Two important aspects are; the intended use the frame was designed for and the shock measurements.
Frames are designed for specific use in mind regardless of what you want to do with it. This design accommodates specific types of shocks. Whether Air, Coil or a combo or a 'piggy-back' shock. Some design are more flexible. For example my enduro design will struggle to get a Cane Creek Double barrel in. But then I've also seen many where people have mounted shocks upside down or back to front because it works.
Be realistic, measure the space available while sprung and also when compressed.
The shock's (and parts') size.
Two key measurements here. Eye-to-eye (length of the shock) and Stroke (the amount of displacement) length.
- Eye-to-eye is measured from the middle of one mounting eyelet to the middle of the next.
- Stroke is the difference in shock length between fully compressed and fully extended. In other words the total movement the shock can accommodate. This is not the bike travel figure but instead the movement that gives you the bike travel.

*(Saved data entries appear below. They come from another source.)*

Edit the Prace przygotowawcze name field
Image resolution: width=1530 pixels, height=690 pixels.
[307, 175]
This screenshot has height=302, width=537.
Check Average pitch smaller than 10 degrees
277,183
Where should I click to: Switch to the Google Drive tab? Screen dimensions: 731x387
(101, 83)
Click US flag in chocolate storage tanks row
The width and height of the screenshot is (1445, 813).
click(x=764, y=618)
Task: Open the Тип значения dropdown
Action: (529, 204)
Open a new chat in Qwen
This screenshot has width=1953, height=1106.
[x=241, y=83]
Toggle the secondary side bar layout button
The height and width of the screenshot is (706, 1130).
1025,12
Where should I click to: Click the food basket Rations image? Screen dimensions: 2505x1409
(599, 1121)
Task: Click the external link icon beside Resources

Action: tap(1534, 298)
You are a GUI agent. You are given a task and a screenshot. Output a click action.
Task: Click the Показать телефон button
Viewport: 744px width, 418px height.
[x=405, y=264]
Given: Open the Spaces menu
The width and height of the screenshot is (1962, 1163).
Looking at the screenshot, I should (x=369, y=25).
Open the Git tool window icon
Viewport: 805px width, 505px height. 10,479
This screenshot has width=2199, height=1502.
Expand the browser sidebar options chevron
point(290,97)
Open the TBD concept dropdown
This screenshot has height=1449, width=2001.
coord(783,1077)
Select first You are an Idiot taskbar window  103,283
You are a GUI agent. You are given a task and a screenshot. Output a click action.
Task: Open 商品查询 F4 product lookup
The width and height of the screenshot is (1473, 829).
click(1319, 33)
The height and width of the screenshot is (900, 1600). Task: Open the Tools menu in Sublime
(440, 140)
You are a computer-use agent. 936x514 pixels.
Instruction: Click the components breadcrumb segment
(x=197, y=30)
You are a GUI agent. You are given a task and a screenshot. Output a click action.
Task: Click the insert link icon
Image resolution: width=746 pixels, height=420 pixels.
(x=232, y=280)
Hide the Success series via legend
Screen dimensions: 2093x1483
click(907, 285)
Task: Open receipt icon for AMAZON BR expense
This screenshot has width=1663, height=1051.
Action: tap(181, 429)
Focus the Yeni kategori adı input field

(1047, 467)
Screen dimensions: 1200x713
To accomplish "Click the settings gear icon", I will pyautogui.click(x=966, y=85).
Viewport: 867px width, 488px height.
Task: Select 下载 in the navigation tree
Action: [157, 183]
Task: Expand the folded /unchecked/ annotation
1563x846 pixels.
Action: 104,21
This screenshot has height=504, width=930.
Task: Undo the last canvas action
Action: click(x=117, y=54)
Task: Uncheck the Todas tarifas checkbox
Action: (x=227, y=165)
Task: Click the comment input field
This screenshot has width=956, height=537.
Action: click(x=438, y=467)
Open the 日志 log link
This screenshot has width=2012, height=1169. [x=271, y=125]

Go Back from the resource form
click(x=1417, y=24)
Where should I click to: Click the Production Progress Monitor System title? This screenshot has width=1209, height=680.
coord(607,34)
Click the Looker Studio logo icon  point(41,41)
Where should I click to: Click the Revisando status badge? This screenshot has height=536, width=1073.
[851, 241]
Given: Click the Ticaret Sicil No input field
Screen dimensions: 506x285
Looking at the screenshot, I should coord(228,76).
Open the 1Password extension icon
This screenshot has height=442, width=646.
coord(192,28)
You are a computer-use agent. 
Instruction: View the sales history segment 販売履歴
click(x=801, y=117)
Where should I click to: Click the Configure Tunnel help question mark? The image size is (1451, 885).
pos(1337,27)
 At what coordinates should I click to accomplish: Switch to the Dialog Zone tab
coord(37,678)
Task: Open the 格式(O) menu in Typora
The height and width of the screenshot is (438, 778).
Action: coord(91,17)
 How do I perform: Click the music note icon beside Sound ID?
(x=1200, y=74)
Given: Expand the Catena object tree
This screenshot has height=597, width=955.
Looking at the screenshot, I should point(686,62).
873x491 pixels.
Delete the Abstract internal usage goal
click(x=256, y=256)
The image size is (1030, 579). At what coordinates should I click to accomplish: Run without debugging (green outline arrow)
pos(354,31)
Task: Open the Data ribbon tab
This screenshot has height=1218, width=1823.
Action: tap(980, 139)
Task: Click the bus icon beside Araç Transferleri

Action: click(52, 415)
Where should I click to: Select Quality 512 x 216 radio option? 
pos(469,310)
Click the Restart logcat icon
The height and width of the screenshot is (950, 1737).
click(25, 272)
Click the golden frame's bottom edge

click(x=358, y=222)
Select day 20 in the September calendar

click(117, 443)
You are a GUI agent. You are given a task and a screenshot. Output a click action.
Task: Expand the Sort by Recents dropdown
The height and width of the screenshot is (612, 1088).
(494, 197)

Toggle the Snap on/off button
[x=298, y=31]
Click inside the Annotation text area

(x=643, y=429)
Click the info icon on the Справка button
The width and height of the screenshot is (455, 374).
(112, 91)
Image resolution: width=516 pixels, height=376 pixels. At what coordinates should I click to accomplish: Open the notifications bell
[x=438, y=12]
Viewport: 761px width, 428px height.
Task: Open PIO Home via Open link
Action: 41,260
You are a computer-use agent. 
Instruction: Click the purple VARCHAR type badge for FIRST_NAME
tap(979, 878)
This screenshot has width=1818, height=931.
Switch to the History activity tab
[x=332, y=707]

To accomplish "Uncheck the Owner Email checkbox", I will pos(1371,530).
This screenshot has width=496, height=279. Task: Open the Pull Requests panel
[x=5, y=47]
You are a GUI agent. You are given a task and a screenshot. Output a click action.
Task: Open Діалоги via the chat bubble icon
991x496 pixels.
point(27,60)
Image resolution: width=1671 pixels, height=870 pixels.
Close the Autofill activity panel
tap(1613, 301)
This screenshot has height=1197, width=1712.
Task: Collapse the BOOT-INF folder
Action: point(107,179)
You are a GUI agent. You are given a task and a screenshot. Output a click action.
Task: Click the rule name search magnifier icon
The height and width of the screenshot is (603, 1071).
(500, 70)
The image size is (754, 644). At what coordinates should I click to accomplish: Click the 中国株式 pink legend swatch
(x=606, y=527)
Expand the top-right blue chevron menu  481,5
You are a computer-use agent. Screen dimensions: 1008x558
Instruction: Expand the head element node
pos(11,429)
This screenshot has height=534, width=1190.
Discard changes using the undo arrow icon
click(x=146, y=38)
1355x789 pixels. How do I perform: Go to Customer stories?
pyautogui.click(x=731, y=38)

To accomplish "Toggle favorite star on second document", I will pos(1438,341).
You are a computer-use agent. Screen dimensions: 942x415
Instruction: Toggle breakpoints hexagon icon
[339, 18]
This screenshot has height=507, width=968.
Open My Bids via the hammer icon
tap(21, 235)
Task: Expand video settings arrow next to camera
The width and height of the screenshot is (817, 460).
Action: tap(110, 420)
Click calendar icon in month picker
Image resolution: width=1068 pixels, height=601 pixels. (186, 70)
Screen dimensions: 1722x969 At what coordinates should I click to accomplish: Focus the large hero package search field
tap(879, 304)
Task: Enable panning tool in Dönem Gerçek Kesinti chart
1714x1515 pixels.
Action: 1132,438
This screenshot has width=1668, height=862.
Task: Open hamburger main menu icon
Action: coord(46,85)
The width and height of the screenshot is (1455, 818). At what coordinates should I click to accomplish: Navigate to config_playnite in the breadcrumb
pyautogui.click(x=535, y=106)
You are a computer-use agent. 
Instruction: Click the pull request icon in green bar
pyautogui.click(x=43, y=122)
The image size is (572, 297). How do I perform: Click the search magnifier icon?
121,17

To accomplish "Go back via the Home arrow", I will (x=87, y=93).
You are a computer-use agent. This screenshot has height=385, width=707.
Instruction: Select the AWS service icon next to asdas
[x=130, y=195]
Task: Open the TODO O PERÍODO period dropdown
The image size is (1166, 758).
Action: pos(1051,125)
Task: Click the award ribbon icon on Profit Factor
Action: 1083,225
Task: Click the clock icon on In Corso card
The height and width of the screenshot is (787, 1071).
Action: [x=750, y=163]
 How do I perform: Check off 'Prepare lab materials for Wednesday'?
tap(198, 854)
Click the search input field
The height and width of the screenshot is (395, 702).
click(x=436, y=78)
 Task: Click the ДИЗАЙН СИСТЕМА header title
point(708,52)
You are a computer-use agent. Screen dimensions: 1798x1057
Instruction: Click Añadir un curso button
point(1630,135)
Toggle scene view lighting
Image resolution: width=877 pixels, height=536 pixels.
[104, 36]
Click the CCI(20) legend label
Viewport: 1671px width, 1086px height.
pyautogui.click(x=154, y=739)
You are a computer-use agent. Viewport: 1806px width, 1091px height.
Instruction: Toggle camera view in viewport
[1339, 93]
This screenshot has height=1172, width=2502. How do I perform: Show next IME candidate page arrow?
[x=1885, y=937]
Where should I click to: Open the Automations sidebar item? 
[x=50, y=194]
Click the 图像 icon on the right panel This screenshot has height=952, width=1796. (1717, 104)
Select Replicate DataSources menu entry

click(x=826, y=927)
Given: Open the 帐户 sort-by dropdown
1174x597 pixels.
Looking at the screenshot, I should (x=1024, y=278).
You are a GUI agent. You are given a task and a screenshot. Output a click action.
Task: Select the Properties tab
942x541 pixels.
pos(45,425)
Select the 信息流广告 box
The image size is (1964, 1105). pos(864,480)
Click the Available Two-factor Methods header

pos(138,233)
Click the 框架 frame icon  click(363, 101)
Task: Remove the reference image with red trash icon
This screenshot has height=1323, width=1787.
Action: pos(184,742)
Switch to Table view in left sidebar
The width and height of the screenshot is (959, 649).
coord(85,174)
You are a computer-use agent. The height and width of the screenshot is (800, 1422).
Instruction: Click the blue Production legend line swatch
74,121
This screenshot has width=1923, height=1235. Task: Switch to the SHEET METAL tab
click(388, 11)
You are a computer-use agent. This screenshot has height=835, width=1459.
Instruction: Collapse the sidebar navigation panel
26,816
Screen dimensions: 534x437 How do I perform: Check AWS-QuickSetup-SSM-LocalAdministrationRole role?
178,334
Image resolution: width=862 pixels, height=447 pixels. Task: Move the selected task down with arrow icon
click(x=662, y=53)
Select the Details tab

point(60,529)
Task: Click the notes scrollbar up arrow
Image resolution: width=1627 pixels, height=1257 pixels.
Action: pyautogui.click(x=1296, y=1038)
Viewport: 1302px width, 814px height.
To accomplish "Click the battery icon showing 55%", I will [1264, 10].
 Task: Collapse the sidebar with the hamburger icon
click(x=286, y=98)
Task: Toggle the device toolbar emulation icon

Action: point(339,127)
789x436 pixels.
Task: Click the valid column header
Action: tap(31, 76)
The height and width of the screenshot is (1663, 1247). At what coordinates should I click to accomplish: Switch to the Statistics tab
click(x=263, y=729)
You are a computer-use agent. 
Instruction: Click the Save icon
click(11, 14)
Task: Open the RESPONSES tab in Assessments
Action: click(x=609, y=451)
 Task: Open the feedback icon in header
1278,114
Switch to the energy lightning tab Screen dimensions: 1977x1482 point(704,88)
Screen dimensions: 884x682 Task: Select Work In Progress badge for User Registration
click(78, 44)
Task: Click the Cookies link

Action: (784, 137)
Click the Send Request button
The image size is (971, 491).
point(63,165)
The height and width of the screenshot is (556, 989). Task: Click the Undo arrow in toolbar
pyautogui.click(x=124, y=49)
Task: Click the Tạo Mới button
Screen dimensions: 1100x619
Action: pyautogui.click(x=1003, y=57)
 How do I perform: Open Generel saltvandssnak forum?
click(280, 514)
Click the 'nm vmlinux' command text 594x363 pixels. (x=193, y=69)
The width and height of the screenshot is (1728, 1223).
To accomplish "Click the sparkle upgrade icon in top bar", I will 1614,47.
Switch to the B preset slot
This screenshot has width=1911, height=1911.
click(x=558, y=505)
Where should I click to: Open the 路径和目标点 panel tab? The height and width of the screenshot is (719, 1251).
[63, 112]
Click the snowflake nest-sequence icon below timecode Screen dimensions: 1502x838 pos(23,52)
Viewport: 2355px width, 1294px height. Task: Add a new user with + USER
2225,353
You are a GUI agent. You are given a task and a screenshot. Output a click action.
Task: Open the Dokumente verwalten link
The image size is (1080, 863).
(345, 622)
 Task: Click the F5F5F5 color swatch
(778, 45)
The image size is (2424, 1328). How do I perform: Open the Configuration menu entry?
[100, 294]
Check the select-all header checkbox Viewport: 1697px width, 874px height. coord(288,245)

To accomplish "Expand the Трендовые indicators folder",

Those are your most important 2 measures.
However, take note of the mounting hardware. The bolts have a specific width and does the bushings/spacers. You need to know if the new shock comes with mounting bolts/kit that will fit. You may be able to reuse the old set if they compatible. You may also need to use a bearing tool to get them out. But it varies.
Yes, you can do it yourself. You need to remember to release all the air/compress the coil etc. If you haven't done this before, you best ask your LBS if you can have a look while they do it for you.